Excès arbitraires

Comme signale Amaelle Guiton (dans un article sur le journal Libération du 10 mars), le Musée Louvre prohibe les prises de vue dans les expositions temporaires. Une pratique que rien ne justifie juridiquement a fortiori, quand il s’agit, comme dans le cas du peintre Néerlandais, d’œuvres du domaine public.

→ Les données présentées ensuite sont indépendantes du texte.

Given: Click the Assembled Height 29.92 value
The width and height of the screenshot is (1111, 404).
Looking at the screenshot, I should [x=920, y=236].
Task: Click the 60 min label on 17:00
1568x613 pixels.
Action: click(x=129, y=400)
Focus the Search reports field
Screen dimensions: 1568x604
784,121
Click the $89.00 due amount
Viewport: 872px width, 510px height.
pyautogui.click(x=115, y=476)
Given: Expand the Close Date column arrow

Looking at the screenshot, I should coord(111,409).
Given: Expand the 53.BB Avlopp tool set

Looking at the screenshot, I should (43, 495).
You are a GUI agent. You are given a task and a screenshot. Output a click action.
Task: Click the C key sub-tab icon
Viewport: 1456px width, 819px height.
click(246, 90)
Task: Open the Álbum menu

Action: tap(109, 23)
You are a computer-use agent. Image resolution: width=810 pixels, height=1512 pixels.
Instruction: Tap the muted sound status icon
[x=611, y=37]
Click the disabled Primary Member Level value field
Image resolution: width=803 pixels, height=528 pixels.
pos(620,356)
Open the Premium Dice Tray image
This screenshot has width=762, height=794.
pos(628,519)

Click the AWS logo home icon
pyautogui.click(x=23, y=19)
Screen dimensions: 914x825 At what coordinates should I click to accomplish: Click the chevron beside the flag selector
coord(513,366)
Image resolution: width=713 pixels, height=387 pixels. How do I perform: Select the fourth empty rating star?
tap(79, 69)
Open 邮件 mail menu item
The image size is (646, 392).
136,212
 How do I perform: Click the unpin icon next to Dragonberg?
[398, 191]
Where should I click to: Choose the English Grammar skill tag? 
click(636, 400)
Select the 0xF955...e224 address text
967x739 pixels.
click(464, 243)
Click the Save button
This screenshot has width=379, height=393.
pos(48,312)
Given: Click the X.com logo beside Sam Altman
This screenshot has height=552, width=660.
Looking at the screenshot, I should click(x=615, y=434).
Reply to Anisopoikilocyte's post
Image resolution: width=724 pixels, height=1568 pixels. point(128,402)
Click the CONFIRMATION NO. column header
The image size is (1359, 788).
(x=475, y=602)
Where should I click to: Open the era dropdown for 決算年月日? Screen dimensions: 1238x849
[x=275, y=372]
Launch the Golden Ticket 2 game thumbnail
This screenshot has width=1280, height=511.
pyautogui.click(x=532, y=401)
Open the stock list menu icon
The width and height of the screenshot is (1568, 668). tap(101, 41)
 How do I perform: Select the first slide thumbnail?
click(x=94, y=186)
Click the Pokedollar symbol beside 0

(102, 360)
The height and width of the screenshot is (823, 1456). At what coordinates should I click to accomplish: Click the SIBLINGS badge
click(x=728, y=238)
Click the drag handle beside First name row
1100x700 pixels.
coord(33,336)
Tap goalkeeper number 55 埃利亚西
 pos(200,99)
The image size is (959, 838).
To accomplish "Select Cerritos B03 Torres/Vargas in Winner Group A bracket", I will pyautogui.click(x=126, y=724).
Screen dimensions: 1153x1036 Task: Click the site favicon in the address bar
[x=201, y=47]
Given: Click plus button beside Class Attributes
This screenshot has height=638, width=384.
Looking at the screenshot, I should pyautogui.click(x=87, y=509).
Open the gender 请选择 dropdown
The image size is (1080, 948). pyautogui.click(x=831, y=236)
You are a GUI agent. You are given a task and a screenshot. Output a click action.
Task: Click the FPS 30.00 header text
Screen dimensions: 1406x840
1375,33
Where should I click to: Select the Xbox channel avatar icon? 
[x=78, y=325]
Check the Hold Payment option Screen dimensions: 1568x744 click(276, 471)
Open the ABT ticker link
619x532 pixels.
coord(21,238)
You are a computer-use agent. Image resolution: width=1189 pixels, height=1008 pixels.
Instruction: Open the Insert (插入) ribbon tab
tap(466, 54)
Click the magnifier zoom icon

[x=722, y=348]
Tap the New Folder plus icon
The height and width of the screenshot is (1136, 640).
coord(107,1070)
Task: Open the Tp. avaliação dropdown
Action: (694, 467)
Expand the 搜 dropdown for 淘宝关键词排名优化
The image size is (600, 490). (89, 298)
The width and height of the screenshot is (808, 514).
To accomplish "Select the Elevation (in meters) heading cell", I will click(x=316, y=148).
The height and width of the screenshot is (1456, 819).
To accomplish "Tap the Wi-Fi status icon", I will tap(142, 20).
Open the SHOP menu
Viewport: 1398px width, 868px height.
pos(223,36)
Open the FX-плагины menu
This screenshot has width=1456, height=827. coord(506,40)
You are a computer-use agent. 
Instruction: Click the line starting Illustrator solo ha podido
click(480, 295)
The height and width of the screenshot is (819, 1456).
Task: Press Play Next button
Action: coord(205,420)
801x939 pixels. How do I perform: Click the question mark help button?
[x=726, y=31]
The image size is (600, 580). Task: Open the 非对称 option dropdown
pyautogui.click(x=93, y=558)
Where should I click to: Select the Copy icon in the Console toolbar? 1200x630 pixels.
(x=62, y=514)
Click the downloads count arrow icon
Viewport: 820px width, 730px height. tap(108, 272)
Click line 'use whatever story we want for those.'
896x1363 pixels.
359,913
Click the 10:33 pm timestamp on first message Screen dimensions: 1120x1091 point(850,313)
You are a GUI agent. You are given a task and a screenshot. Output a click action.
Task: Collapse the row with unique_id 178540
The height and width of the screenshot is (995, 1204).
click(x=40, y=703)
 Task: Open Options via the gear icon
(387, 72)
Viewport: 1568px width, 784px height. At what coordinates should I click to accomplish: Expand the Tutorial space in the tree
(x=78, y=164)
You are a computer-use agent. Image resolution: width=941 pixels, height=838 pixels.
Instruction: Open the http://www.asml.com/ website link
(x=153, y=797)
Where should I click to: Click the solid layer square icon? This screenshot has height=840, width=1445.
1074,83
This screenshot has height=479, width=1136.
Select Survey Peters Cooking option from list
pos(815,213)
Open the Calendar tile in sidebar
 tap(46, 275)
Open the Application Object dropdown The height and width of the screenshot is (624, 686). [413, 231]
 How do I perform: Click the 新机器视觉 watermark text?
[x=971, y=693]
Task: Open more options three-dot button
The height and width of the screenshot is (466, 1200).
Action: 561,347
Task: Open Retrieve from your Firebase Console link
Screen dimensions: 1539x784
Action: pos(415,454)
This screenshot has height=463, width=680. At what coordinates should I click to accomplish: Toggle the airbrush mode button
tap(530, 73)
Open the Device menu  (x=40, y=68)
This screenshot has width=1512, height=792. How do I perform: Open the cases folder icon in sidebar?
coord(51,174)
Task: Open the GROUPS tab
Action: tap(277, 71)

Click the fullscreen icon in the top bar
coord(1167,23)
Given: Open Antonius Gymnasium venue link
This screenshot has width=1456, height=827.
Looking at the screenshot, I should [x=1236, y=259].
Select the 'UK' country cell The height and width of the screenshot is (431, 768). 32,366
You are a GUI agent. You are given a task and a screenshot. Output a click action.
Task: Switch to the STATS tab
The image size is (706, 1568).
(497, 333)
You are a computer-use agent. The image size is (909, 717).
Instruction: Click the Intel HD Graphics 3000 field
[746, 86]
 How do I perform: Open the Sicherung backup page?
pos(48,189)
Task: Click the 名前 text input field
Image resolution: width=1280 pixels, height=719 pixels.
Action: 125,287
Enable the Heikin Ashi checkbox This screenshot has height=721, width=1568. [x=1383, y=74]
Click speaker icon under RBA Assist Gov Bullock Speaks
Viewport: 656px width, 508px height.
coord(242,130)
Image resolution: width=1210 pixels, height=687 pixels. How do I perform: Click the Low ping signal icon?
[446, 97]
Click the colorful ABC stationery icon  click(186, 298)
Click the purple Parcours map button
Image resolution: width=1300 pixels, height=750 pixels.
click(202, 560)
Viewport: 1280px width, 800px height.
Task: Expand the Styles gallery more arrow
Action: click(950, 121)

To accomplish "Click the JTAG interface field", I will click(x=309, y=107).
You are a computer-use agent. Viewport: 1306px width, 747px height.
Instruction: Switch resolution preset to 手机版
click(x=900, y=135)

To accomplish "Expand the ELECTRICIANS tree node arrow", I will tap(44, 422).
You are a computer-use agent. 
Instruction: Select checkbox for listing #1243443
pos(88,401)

Affluence record oblige, visiter l’exposition Vermeer au Louvre est depuis son ouverture un jeu de patience. Quant à immortaliser l’instant une fois le seuil franchi, c’est encore plus compliqué. Bien visibles à l’entrée, des pictogrammes sont là pour rappeler aux visiteurs que, comme bon nombre de musées français, le Louvre interdit généralement les photographies dans ses expos temporaires…quand bien même les œuvres seraient depuis longtemps dans le domaine public, comme c’est le cas. La pratique, répandue, fait régulièrement débat, et des juristes la mettent d’ailleurs en doute depuis plusieurs années. Dans Photographier au musée, un petit «guide de sensibilisation juridique» publié en ligne à la mi-février, Pierre Noual, docteur en droit et historien de l’art qui s’est longuement penché sur le sujet, n’y va pas par quatre chemins. Pour lui, «au regard du droit», rien ne peut justifier une telle interdiction.

 

Les musées font souvent valoir que ce sont les propriétaires des œuvres exposées qui s’opposent à ce qu’elles soient photographiées. Mais Noual rappelle que deux régimes de propriété différents sont associés aux œuvres d’art : la «propriété corporelle», qui porte sur l’objet matériel (par exemple la toile), et la «propriété incorporelle» à laquelle est attaché le droit d’auteur. Dans les faits, le propriétaire -public ou privé- d’une œuvre physique détient très rarement les droits de propriété intellectuelle. Dans l’immense majorité des cas, il n’a donc pas son mot à dire…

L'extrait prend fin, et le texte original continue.